L’Europe est confrontée à un défi environnemental et sanitaire majeur : la dépollution de ses eaux et sols contaminés par les PFAS, surnommés les « polluants éternels ». D’après une enquête réalisée par un consortium de médias européens, nettoyer ces substances toxiques omniprésentes coûterait entre 95 et 2000 milliards d’euros sur les 20 prochaines années. Un gouffre financier qui soulève de nombreuses questions.
Les PFAS, une menace invisible et durable
Les PFAS (substances per- et polyfluoroalkylées) regroupent plus de 4700 composés chimiques prisés pour leurs propriétés antiadhésives et imperméabilisantes. On les retrouve dans une multitude de produits du quotidien : emballages alimentaires, textiles, cosmétiques, ustensiles de cuisine…
Mais leurs atouts sont aussi leur plus grand défaut : quasi-indestructibles, les PFAS s’accumulent dans l’environnement et les organismes vivants. Des études ont démontré leur toxicité, avec des risques accrus d’infertilité, de cancers ou de troubles du développement en cas d’exposition prolongée.
Au moins 23 000 sites pollués en Europe
L’enquête « Forever Lobbying Project » publiée en 2023 dressait un constat alarmant : au moins 23 000 sites sont contaminés aux PFAS sur le continent européen. Une pollution massive et durable qui nécessite une réponse d’envergure.
Mais dépolluer s’annonce titanesque et ruineux. Selon les estimations, la facture s’élèverait à 95 milliards d’euros au minimum sur 20 ans. Et dans un scénario plus réaliste prenant en compte la poursuite de la pollution et un nettoyage poussé, le montant grimperait à 2000 milliards. Un coût faramineux qui n’inclut même pas l’impact sanitaire.
Des techniques de dépollution complexes et énergivores
Éliminer les PFAS relève du casse-tête technologique. Les techniques avancées comme la filtration sur charbon actif couplée à l’oxydation par ozone, ou l’échange d’ions, sont gourmandes en eau et en énergie. Les incinérateurs classiques ne suffisent pas non plus, il faut brûler à plus de 1050°C.
Malgré les preuves évidentes de leur nocivité, l’utilisation et la pollution par les PFAS continuent de s’intensifier, ouvrant la voie à une crise future de grande ampleur.
Zero Waste Europe, ONG environnementale
Un lobbying intense pour freiner la réglementation
Face à l’ampleur du problème, une réglementation européenne sur les PFAS est en préparation pour 2025. Mais le projet se heurte à un lobbying acharné de l’industrie chimique pour édulcorer, voire torpiller, les restrictions.

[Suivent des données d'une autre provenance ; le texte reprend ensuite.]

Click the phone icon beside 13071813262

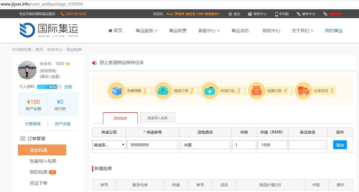[63, 14]
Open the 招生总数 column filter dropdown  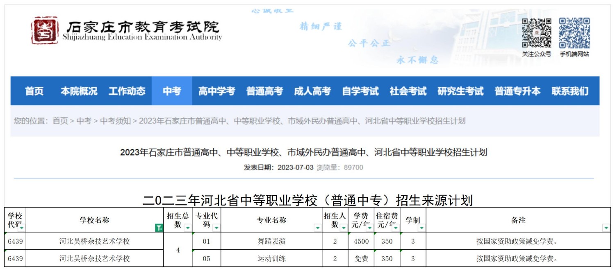coord(187,228)
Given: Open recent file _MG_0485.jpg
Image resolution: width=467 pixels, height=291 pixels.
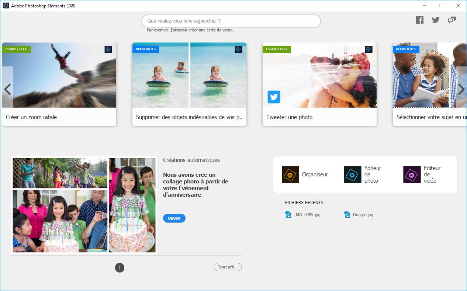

Les contours de la future législation restent flous. L’UE viserait des interdictions dans les produits du quotidien, avec des exceptions pour des usages jugés indispensables comme le médical. Insuffisant selon les ONG, qui réclament une interdiction totale de ces substances.
Stopper les rejets de PFAS, une priorité absolue
Au vu du coût pharaonique de la dépollution, la priorité est claire : il faut cesser dès maintenant les émissions de PFAS. Chaque année de rejet aggrave la contamination et alourdit la facture future, déjà colossale.
Mais cela implique de s’attaquer frontalement à des pans entiers de l’industrie chimique, qui utilise massivement ces substances et s’oppose à leur abandon. Un bras de fer qui s’annonce intense, alors que l’addition des PFAS n’en finit plus de s’allonger, pour l’environnement comme pour notre santé.